◆ YOUR INSTRUCTIONS: Continue the forum thread about graduate study in entomology, picking up after its final sentence.

◆ TEXT EXCERPT:
• • • • • • •

# Education opportunities?



## slong15 (Jun 22, 2010)

Hey everyone,

I just thought I'd post on here to see if anyone could give me any advice about any organizations or anything that they know really deal with insects. I'll soon be graduating college, and would loveeee to get into some type of insect research or anything buggy. Anyone know of any great organizations that do this type of stuff? I also definitely want to go to grad school- anyone have any advice on a great entomology type school? I'm not too sure of anyones education backgrounds on here, or whether or not anyone went to school for this type of stuff, but if anyone has any input I'd love to hear! Thanks!


----------



## Hypoponera (Jun 22, 2010)

There are a number of groups who do "buggy-type" research. But most of those are for after grad school. Pre-grad school and you are very limited in what you can do.

The Univ of Arizona has a good grad level Entomology dept as does Purdue. There are some good depts in a couple CA schools as well, but I don't remember which. Check into Kansas and possibly Texas A+M.


----------



## MantidLord (Jun 22, 2010)

U.C Davis is a great choice


----------



## PhilinYuma (Jun 23, 2010)

Hypoponera said:


> There are a number of groups who do "buggy-type" research. But most of those are for after grad school. Pre-grad school and you are very limited in what you can do.
> 
> The Univ of Arizona has a good grad level Entomology dept as does Purdue. There are some good depts in a couple CA schools as well, but I don't remember which. Check into Kansas and possibly Texas A+M.


Listen to Hypoponera (quick entomology quiz: What does "Hypopnera" mean?); he is the only member I know who took a B.Sc. in entomology rather than zoo or bio. If you asked, though, he would tell you that most entomologists in the U.S. and many other countries study how to kill insects; that's where the money is. How many entomology hours do you have? You must have done at least one stats course, right?

Here's a way-out and adventurous thought. Macquarie University, in Sydney, NSW, does a lot of research in mantids. I have a good friend who is about to complete a zoology degree at the university of Sydney and will then do a year of research at Macquarie in the Bachelor of Advanced Science Program which is the equivalent of BSc honors and will breeze you into any grad school in the US, though you may want to do the master's there as well. I'll be frank with you. Even if you graduated with something cum laude, grad school in many foreign countries can be quite a steep hill to climb. Currently, tuition for an academic year is about $23,000 AUD (I think) which is the equivalent of S20,000 USD, so it's something that you might want to look into.

• • • • • • •

◆ RECORDED DATA:

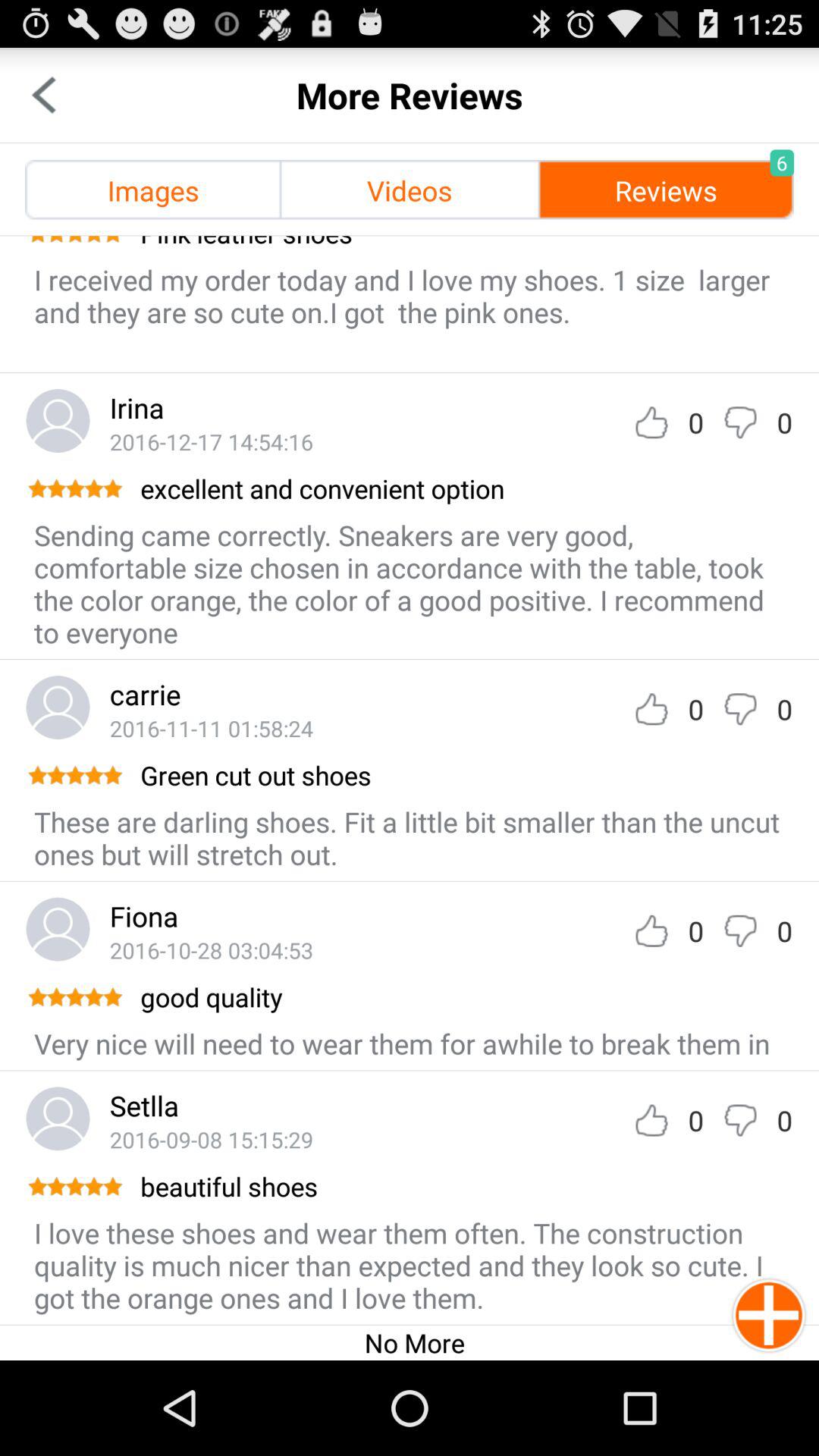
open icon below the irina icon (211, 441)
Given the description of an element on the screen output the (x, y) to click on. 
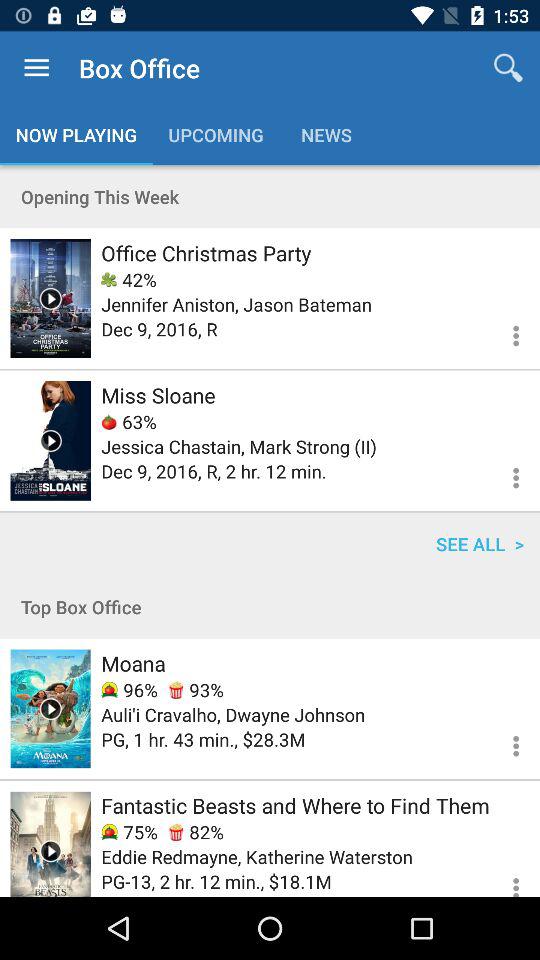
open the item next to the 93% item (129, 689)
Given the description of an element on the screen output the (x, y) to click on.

• • • • • • •

◆ RESULT:
Let us know what you decide!


----------



## Hypoponera (Jun 25, 2010)

Hey Phil,

I just spent the last 2 days looking for the meaning/breakdown of the name "Hypoponera". Alas, all I've come up with is info on the genus. I never did learn the meanings of most of the names I had to memorize. Learning the meanings might have made the memorizing a bit easier!

Yep, most work in the buggy field is related to control research or enactment. I did both at one time or another. I actually learned more about insects by working in the pest control biz rather then as a lab tech for the USDA Forest Svc.


----------



## PhilinYuma (Jun 26, 2010)

Ha, ha, Mike!

I knew I wrote that question badly. I meant "to what genus does Hypoponera belong?" Obviously, you may know something that I don't, but I always think of them as a very insignificant and unexciting genus.

As for the name, "hypo" as you know, means below or less than, and "poner" is from the Greek "ponerus" meaning wicked or useless, so one translation of the name would be "less than useless"




Actually, there is a very obscure science of ponerology, which examines the conditions under which politically evil states arise.


----------



## MantidLord (Jun 26, 2010)

It's a genus of ants right?


----------



## Hypoponera (Jun 26, 2010)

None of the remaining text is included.